WHAT YOU SHOULD DO — Quote all lines below exactly. Images stay out.

EXERCISE INPUTS —
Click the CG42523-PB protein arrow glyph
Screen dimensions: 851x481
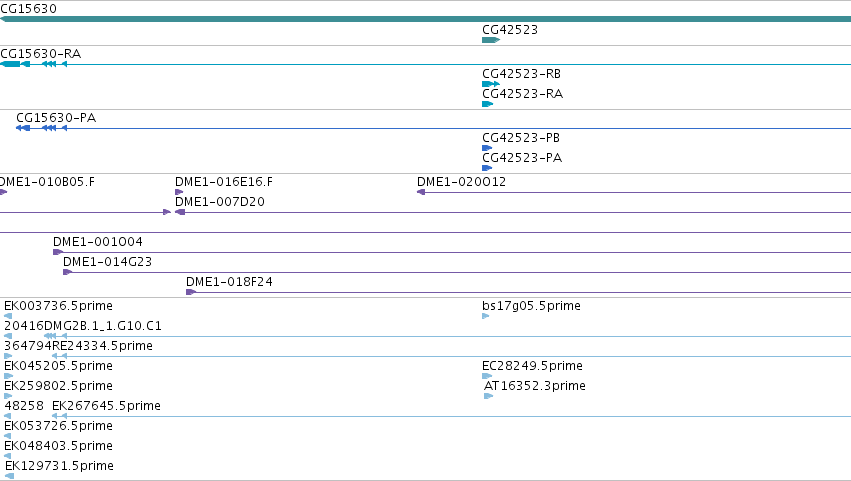(x=487, y=148)
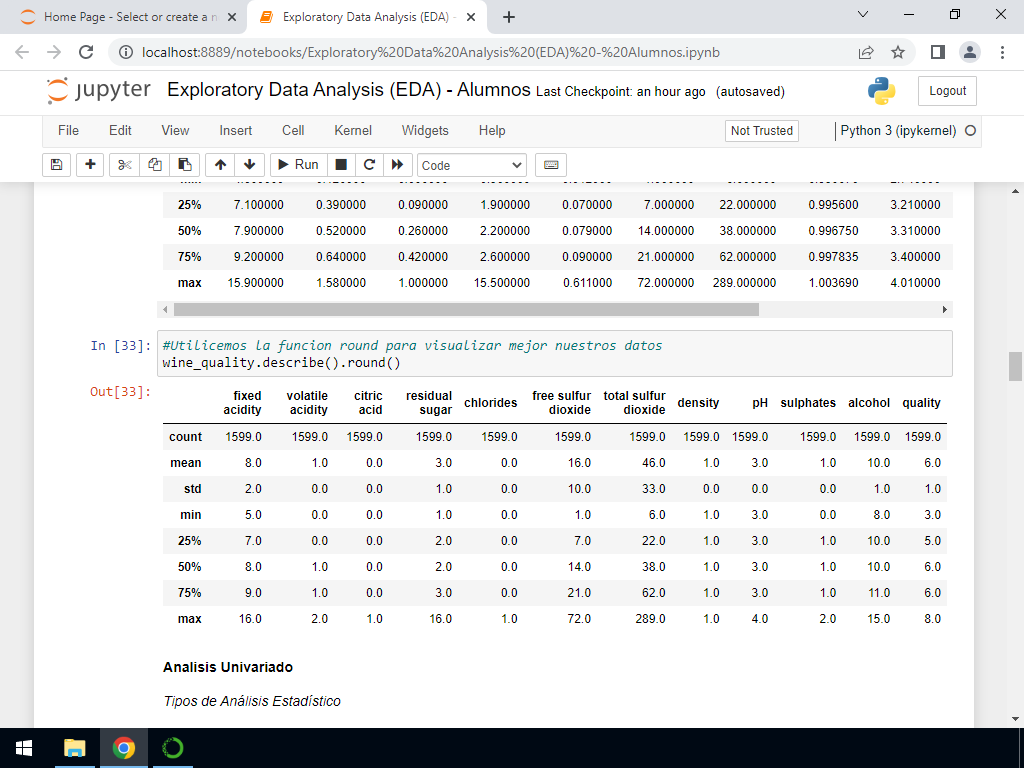
Task: Restart kernel and run all cells icon
Action: pos(398,165)

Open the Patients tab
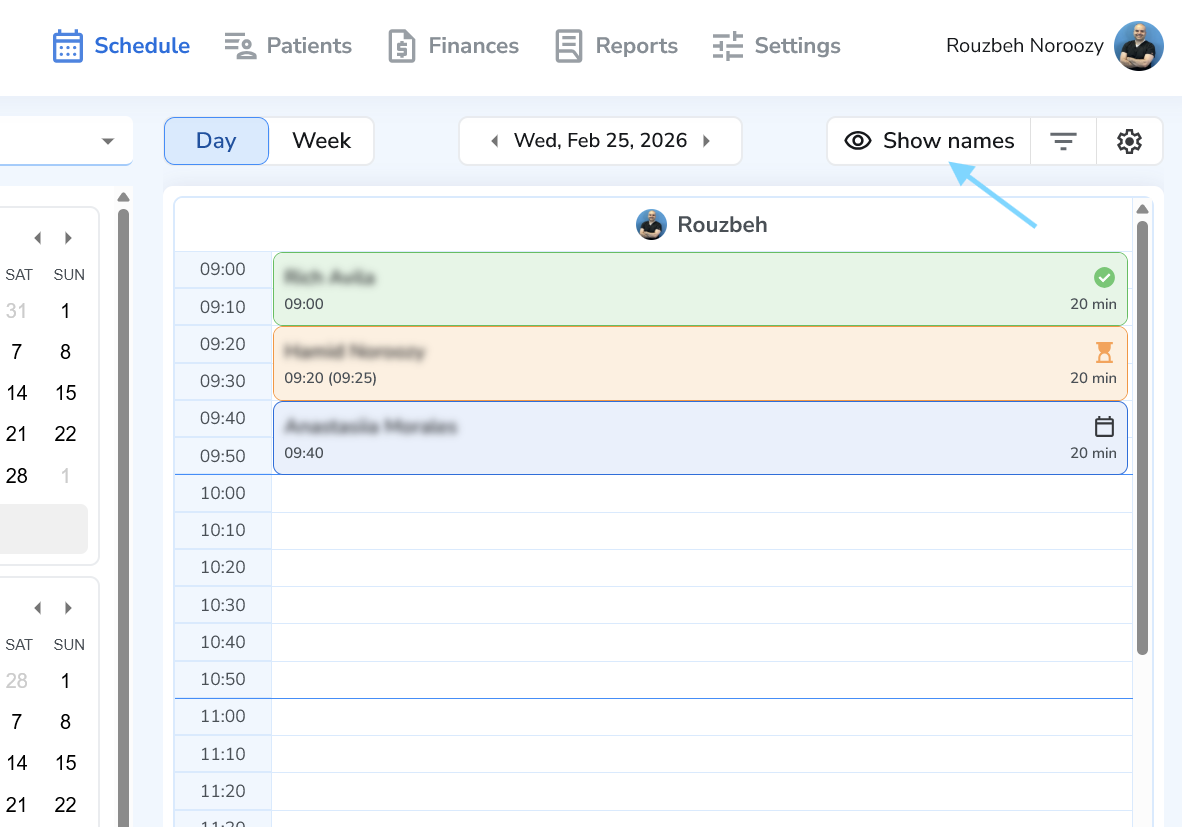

ANSWER SPACE —
Click the CG42523-PB protein arrow glyph
Screen dimensions: 851x481
(x=487, y=148)
Task: Restart kernel and run all cells icon
Action: pos(398,165)

Open the Patients tab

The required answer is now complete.